This paper has two main objectives. First, we propose that cross-linguistic variation in speech rhythm is not phonetically manifested simply as acoustic isochrony, but rather as relative temporal stability of syllables – i.e. the tendency for certain syllables to occur at particular points in time despite other factors that oppose this tendency. Second, we compare two languages believed to be rhythmically distinct, English and Japanese, and demonstrate that they not only display reliable rhythmic differences, but also striking similarities in the phonetic manifestation of foot-level structure. These goals are accomplished by using speech cycling – an artificial speaking task in which subjects repeat phrases in time with periodic auditory stimuli.
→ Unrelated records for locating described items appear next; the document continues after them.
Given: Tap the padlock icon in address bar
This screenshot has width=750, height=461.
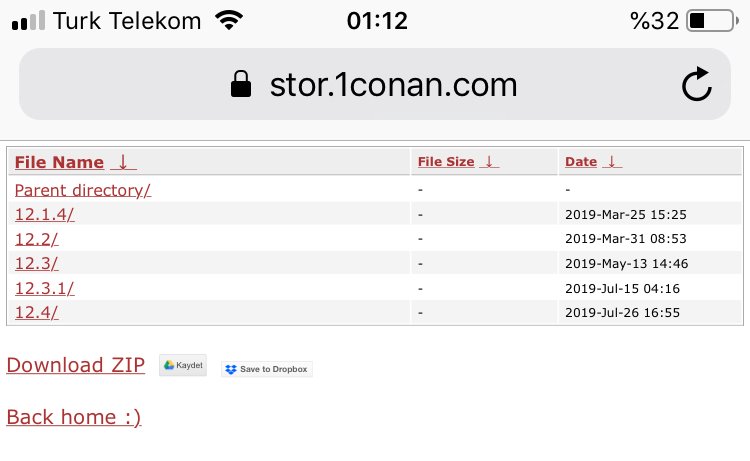Looking at the screenshot, I should (x=240, y=85).
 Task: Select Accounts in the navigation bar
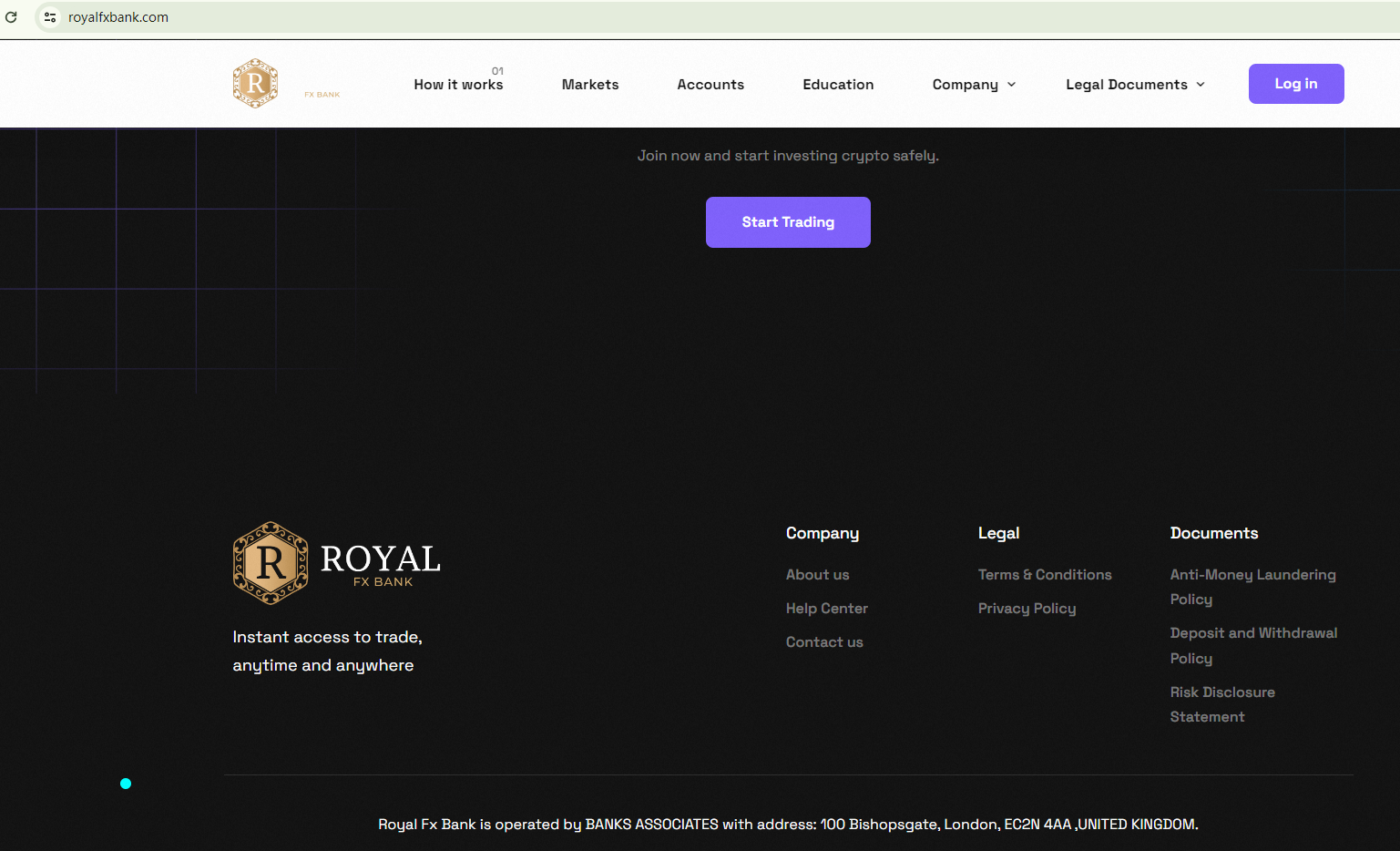(710, 85)
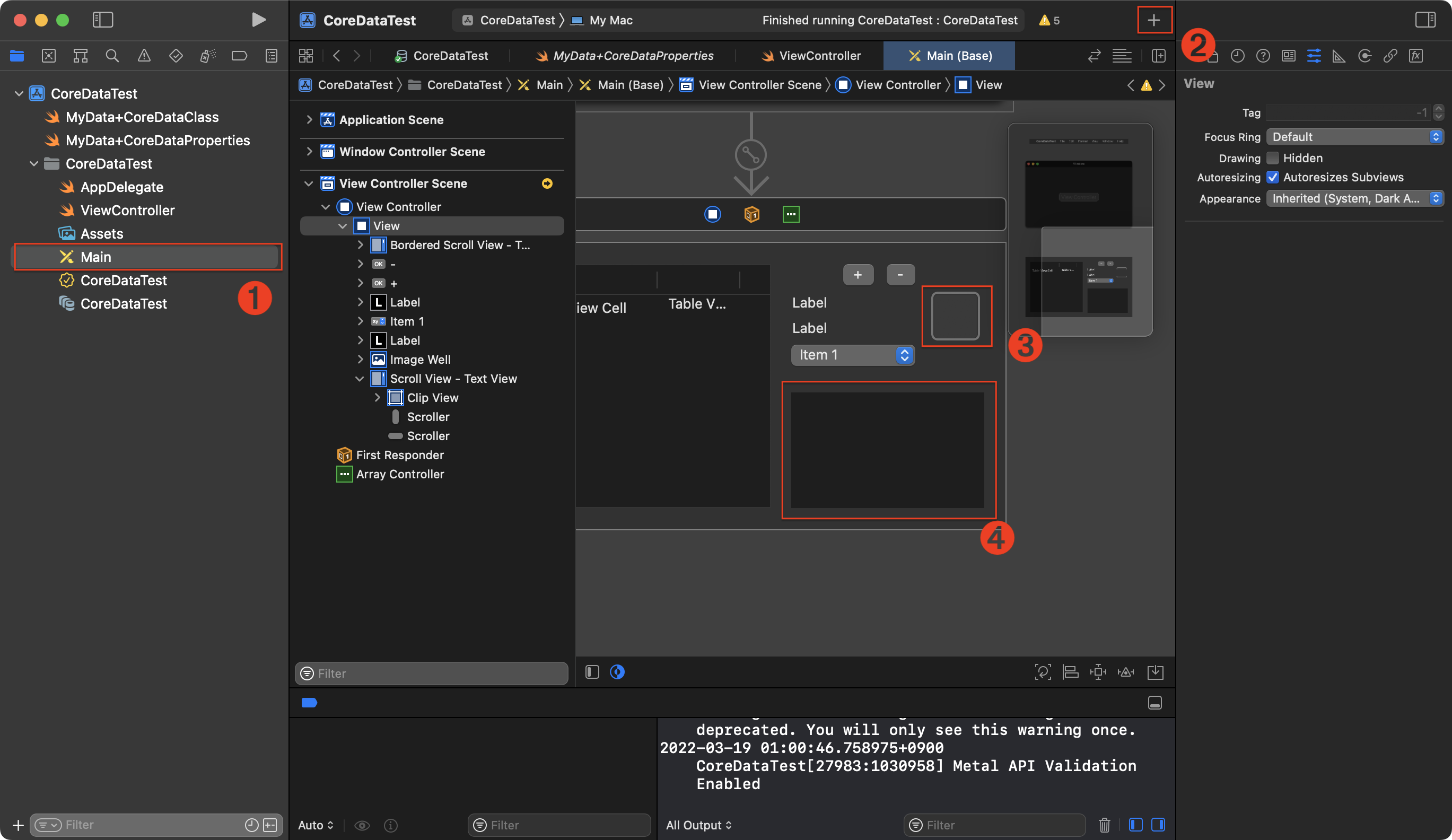The height and width of the screenshot is (840, 1452).
Task: Click the Run (play) button
Action: 259,20
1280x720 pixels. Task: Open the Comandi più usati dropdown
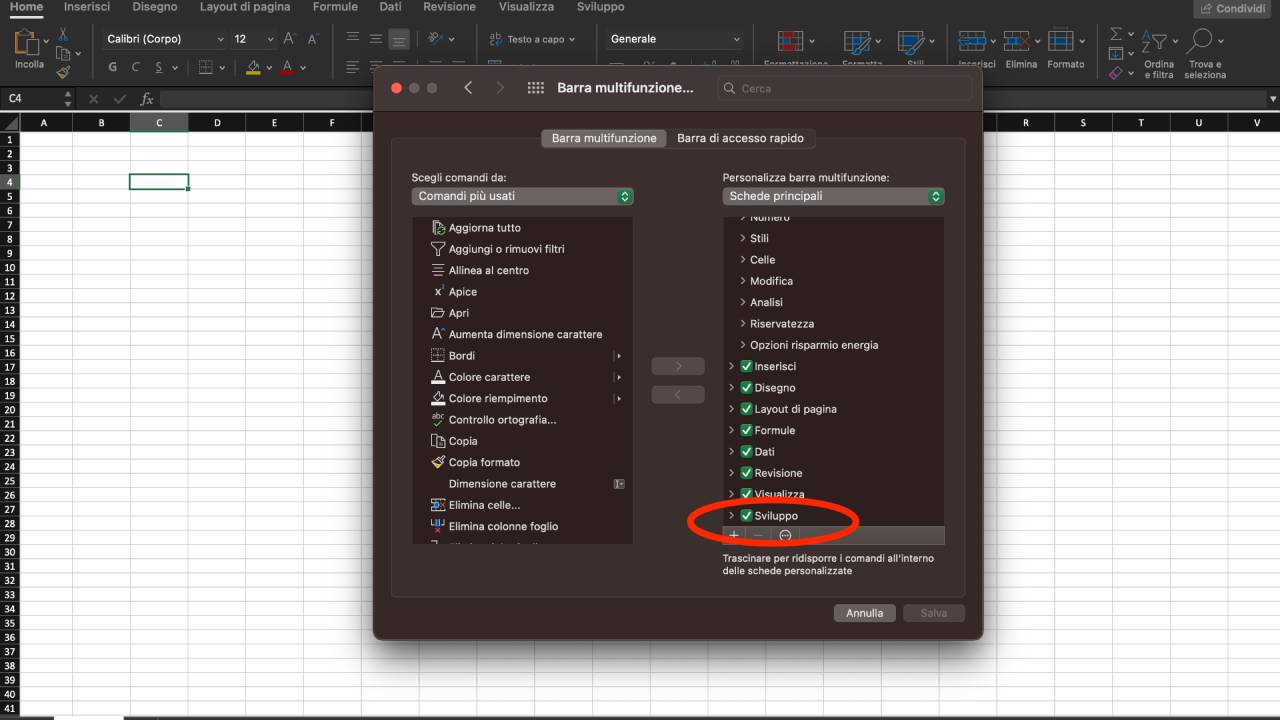(522, 196)
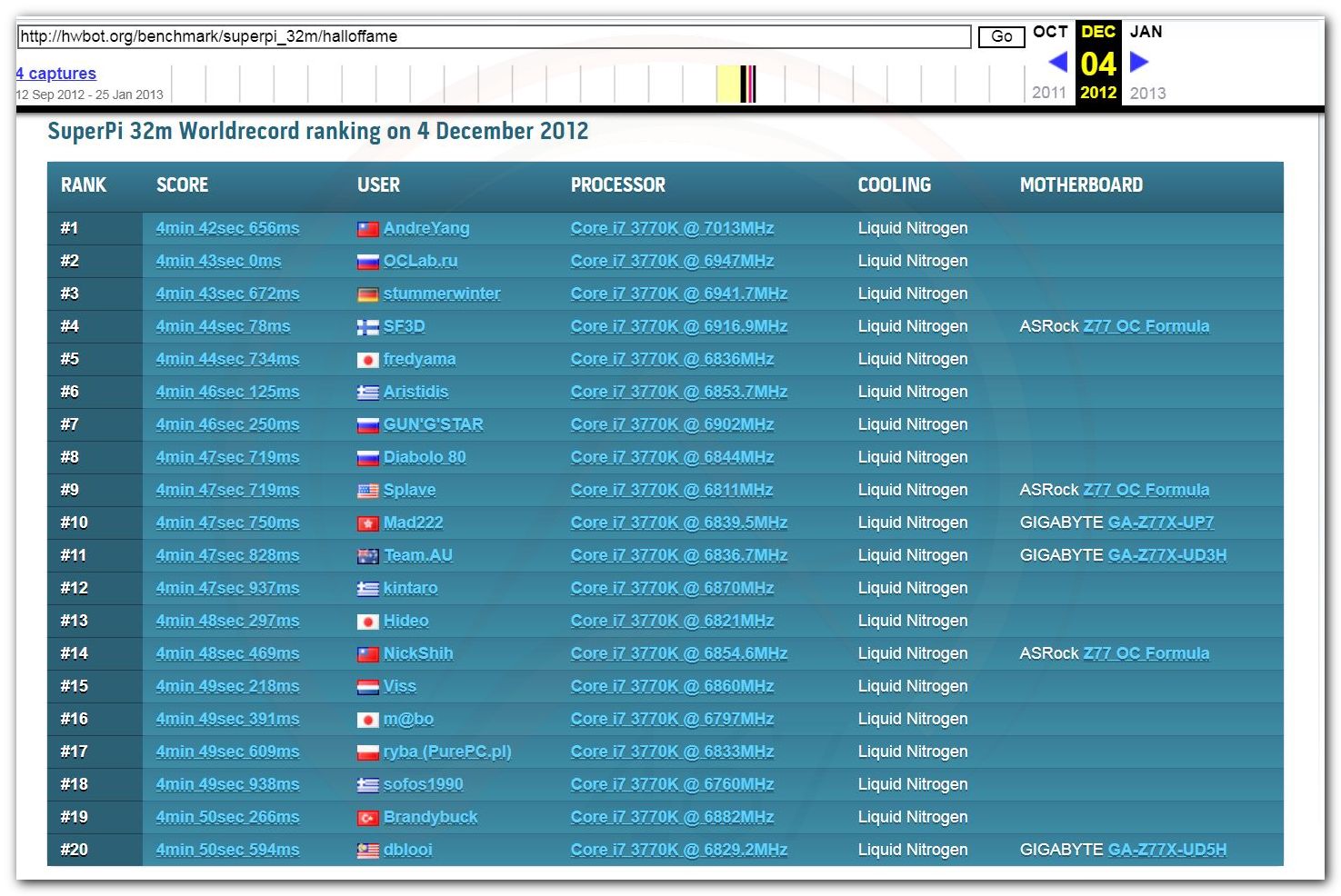The height and width of the screenshot is (896, 1341).
Task: Click the German flag next to stummerwinter
Action: (367, 294)
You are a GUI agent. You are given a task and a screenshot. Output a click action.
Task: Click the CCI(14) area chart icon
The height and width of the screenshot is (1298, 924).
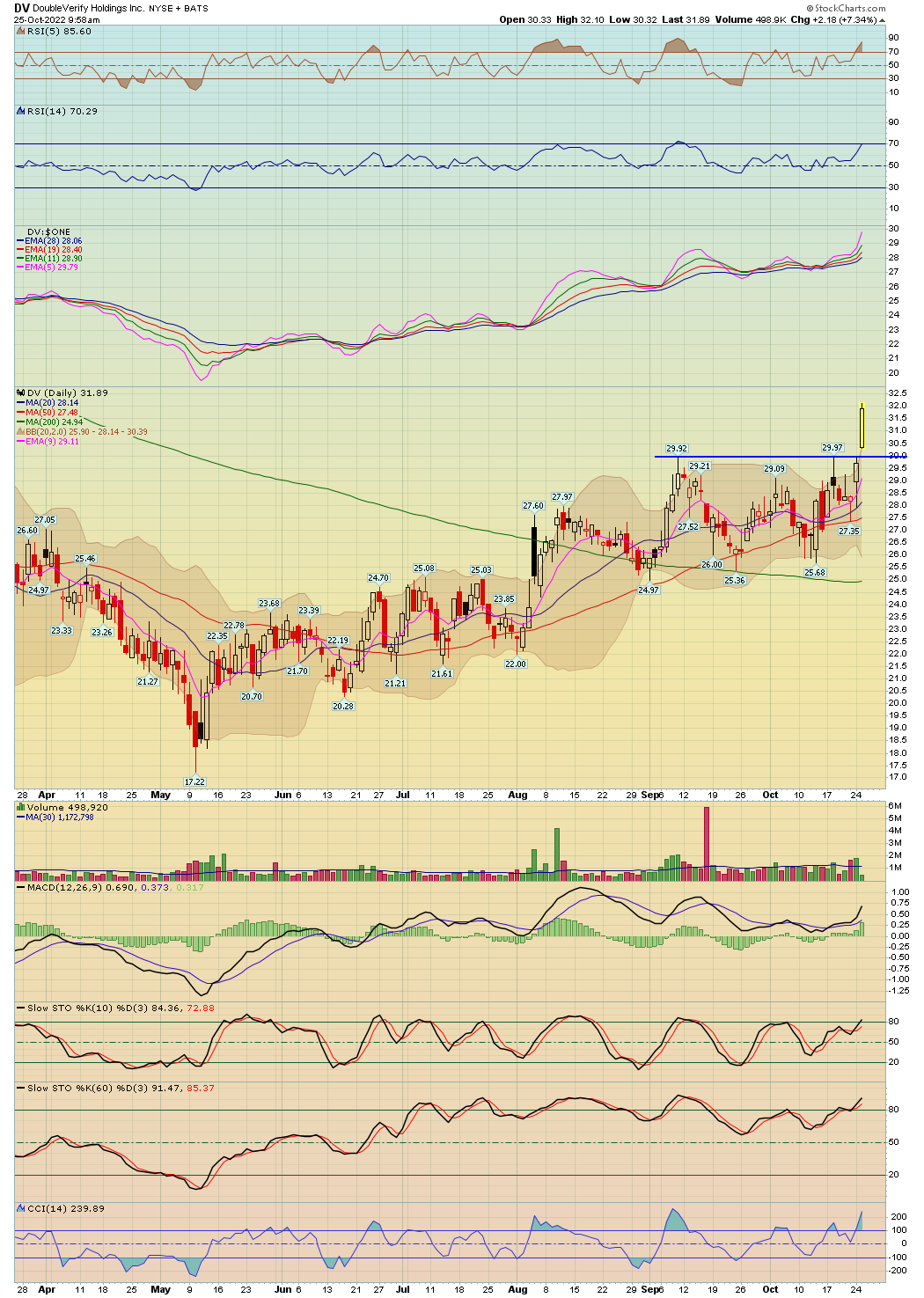(19, 1208)
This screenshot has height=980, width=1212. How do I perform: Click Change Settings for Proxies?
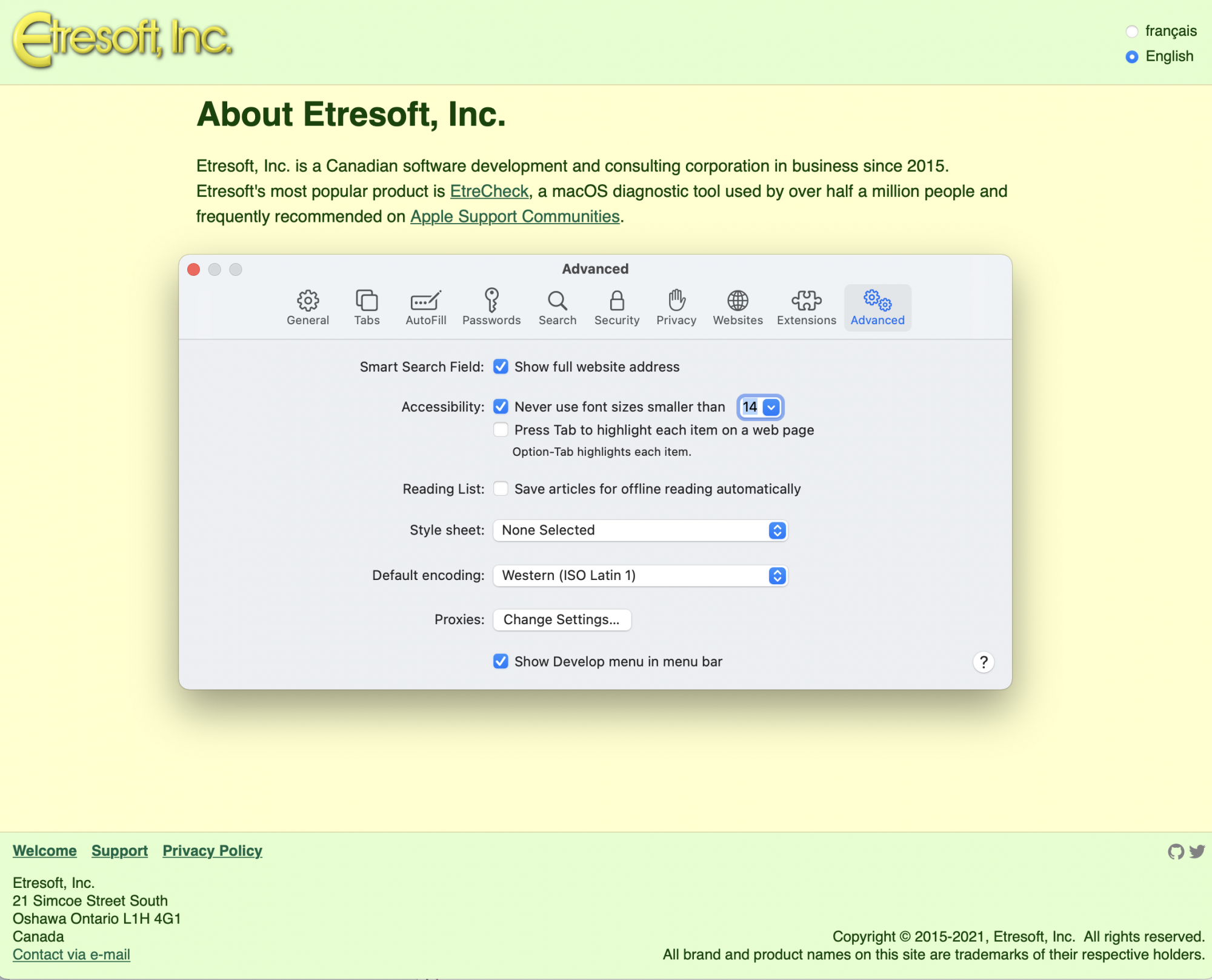point(561,619)
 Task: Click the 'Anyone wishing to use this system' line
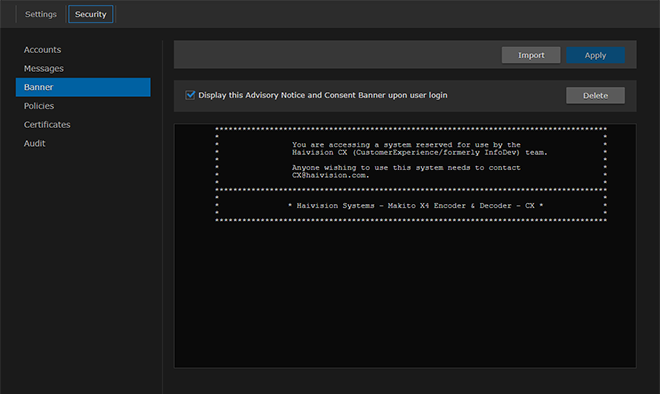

There has long been an intuition that languages are spoken with different kinds of rhythm. Conventionally, languages have been classified as either ‘stress-timed’ or ‘syllable-timed’ (Jones 1918; Pike 1945; Abercrombie 1967), depending on whether it is interstress intervals or intersyllable intervals that are regular. The prediction about timing that is generally seen to follow from ‘stress-timed’, ‘syllable-timed’, or even ‘mora-timed’ (Port, Dalby and O'Dell 1987), is perfect isochrony (equal time intervals) of stresses, syllables or moras. Not surprisingly, however, perfect isochrony has proven to be a difficult test to satisfy, at least in naturalistic speaking styles (Lehiste 1977; Dauer 1983; Couper-Kuhlen 1993).
In generative phonology, a way of characterizing the rhythm of so-called stress-accent languages has evolved based on the quasi-periodic alternation of strong and weak syllables (Liberman and Prince 1977; Selkirk 1984).